Climate change poses a great challenge to the Philippines. With its extensive coastlines, the island nation is among the most vulnerable countries in the world to climate change hazards.
According to the Philippine Atmospheric, Geophysical and Astronomical Services Administration (PAGASA) – a national institution specialised in weather and flood conditions – continued temperature increases, rapid sea level rise and tropical cyclones could put further stress to fishing opportunities.
“Migration of fish to cooler and deeper waters would force the fisher folks to travel further from the coasts in order to increase their catch,” PAGASA said.

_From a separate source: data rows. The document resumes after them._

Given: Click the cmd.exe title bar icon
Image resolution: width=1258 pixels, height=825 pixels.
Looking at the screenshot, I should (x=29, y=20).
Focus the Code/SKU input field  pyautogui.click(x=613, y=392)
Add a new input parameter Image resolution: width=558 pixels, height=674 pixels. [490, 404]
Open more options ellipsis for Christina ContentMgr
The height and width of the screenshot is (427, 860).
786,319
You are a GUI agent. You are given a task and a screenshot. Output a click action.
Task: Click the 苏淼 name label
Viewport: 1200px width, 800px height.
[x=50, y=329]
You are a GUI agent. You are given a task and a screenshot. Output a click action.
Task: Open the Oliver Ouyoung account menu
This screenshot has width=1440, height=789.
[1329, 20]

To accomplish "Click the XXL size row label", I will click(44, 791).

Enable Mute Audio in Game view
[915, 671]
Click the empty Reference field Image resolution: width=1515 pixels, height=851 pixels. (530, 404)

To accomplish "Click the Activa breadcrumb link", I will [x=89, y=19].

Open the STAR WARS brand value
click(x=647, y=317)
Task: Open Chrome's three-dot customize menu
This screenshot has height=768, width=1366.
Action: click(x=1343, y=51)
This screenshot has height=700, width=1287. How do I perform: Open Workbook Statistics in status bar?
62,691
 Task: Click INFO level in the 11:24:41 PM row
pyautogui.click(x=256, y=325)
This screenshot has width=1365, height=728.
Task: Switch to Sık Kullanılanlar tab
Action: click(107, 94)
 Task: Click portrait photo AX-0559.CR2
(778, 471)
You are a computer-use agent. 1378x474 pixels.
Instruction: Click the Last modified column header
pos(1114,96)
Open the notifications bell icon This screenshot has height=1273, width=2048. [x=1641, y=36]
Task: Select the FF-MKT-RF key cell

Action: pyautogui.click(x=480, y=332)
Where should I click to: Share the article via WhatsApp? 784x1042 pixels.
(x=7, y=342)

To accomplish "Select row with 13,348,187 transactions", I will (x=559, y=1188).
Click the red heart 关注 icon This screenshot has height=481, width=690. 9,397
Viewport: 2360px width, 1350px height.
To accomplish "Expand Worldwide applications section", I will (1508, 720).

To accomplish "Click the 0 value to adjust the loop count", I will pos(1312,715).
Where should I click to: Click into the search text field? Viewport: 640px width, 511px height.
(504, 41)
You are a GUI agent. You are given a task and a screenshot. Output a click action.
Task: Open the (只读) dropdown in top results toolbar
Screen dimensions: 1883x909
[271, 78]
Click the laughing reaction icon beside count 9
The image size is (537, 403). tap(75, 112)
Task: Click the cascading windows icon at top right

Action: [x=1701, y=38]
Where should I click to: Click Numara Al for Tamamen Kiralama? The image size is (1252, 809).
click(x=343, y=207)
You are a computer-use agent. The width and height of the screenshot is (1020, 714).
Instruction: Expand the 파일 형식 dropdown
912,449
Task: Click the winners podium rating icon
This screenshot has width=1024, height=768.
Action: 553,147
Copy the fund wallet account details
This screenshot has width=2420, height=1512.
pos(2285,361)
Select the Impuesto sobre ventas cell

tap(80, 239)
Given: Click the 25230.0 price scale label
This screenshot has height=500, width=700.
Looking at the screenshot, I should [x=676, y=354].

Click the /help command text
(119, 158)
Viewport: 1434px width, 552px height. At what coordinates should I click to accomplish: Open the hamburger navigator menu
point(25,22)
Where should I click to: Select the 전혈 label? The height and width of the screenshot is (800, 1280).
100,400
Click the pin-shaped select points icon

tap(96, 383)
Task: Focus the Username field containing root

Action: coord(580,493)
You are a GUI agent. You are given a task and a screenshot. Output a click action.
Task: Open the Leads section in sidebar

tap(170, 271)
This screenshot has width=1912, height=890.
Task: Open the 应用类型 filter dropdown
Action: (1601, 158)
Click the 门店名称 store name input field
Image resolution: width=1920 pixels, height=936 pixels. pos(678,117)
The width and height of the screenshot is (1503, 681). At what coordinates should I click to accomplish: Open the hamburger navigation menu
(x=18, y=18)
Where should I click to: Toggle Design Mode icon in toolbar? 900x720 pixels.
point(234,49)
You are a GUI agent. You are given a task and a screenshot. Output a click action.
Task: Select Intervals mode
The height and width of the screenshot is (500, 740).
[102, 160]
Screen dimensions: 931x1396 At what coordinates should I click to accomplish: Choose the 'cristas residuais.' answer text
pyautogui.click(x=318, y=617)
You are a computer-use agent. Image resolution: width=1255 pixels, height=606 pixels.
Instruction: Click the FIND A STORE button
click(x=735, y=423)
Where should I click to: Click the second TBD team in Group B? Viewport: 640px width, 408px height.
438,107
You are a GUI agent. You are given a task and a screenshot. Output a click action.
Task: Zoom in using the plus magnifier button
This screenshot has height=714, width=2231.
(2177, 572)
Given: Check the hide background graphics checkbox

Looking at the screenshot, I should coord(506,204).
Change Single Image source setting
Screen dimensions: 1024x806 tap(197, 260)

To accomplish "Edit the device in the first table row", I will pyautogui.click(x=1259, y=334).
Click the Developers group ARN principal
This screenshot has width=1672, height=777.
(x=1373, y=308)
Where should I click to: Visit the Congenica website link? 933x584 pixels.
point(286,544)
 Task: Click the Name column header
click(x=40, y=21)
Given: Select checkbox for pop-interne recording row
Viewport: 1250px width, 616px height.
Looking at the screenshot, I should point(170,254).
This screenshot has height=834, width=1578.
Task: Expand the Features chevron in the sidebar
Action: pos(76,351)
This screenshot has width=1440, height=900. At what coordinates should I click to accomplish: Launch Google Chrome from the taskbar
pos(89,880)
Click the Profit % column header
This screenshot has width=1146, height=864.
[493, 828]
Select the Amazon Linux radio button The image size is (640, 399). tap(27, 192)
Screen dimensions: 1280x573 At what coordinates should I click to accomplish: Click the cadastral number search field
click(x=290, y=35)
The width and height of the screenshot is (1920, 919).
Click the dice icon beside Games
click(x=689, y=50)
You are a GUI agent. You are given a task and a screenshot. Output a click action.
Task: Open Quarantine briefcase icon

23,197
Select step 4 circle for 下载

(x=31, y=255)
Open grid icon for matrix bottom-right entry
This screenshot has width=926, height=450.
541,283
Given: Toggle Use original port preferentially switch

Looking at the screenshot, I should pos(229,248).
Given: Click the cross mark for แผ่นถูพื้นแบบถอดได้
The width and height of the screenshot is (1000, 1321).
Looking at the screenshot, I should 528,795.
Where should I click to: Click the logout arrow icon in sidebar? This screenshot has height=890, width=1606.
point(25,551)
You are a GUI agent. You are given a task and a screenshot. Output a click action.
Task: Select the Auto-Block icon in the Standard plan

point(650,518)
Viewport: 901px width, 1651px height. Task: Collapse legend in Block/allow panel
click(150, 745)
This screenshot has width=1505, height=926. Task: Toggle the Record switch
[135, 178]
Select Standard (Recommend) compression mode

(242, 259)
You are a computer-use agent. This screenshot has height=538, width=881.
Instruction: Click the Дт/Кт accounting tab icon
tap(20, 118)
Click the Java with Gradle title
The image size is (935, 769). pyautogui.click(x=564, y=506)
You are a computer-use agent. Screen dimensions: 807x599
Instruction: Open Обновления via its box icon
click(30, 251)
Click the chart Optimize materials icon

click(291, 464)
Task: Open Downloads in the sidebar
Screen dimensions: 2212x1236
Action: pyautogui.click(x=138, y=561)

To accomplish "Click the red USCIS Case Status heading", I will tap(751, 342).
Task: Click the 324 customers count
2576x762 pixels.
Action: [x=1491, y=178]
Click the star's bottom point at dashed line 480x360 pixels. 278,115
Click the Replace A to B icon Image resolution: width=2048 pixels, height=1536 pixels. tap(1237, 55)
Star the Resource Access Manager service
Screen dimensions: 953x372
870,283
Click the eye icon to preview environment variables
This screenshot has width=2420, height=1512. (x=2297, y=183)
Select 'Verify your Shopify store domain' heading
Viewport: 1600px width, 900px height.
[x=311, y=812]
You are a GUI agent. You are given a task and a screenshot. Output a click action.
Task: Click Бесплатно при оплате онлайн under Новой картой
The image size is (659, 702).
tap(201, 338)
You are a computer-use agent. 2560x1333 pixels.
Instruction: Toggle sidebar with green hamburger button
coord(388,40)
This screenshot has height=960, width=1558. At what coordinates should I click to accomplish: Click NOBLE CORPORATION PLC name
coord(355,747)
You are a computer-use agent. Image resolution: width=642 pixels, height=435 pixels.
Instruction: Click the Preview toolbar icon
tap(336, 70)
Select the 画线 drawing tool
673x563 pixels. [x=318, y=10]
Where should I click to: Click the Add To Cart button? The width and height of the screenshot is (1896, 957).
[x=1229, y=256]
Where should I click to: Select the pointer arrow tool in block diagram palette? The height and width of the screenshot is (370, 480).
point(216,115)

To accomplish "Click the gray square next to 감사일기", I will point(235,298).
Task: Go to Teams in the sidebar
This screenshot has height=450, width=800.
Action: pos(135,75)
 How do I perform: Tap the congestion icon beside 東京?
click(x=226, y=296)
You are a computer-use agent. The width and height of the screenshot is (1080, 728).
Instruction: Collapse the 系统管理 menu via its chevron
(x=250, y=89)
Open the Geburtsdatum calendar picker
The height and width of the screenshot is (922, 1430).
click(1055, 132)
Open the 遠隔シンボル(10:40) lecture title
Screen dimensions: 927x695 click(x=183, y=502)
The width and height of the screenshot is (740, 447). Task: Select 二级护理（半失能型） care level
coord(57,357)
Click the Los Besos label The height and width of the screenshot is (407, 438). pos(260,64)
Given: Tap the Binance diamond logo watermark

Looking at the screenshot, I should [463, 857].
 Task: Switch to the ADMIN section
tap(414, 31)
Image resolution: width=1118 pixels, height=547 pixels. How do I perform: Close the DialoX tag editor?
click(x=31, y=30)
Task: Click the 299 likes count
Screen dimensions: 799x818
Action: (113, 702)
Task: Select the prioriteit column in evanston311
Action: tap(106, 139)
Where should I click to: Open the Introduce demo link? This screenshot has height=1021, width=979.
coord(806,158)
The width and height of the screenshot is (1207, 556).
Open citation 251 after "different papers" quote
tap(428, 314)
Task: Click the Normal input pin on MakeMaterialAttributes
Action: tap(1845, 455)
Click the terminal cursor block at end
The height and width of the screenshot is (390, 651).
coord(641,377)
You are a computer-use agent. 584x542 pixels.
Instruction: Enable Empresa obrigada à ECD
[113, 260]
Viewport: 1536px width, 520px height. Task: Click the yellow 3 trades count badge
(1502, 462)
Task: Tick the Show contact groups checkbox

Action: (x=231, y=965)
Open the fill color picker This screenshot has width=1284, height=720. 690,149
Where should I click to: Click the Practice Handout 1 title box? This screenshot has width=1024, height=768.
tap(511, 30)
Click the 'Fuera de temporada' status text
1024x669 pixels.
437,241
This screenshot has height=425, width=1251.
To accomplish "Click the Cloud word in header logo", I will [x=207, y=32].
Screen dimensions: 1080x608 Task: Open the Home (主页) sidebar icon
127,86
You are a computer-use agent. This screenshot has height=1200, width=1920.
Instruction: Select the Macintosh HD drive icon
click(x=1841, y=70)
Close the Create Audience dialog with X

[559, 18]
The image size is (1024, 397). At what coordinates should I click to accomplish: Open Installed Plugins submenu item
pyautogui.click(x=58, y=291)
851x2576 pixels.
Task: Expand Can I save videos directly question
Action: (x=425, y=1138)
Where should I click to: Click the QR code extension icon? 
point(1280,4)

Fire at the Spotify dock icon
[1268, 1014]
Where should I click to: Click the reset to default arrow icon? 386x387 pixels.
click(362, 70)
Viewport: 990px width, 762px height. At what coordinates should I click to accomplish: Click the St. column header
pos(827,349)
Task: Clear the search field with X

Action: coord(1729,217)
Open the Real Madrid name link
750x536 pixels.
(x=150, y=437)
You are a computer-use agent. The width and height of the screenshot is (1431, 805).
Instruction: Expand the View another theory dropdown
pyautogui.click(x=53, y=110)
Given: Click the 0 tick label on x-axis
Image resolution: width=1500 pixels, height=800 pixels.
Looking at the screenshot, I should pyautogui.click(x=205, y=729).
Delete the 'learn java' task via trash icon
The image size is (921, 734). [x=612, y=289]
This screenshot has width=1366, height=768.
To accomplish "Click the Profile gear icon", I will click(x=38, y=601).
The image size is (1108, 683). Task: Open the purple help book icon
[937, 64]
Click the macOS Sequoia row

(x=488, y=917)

Many islanders in Palawan know fishing as their only livelihood. But this traditional means of living may not be enough to help them survive the uncertain future.
“A lot of people have joined tourism because they realised there’ll be no more fish to catch someday. So, they see the tourism industry as a viable source of income,” Delbert said.
A rise in tourism has offered more opportunities in Palawan. Last year, its governor Jose C Alvarez promised economic development in the province. Parts of the plan include tourism infrastructure that he said could bring in 5 million tourists and 250 billion pesos (US$4.9 billion) to the local economy and generate jobs.
For the Lost Boys, the growing industry has changed their lives and broadened their world. Their jobs provide them with stable income and an opportunity to unlock their potential. All they need is to step out of their shell and work hard for the life they want to live.
“You need to explore. Learn everything,” Aneil said. “I feel the world is bigger. I’m really proud of myself.”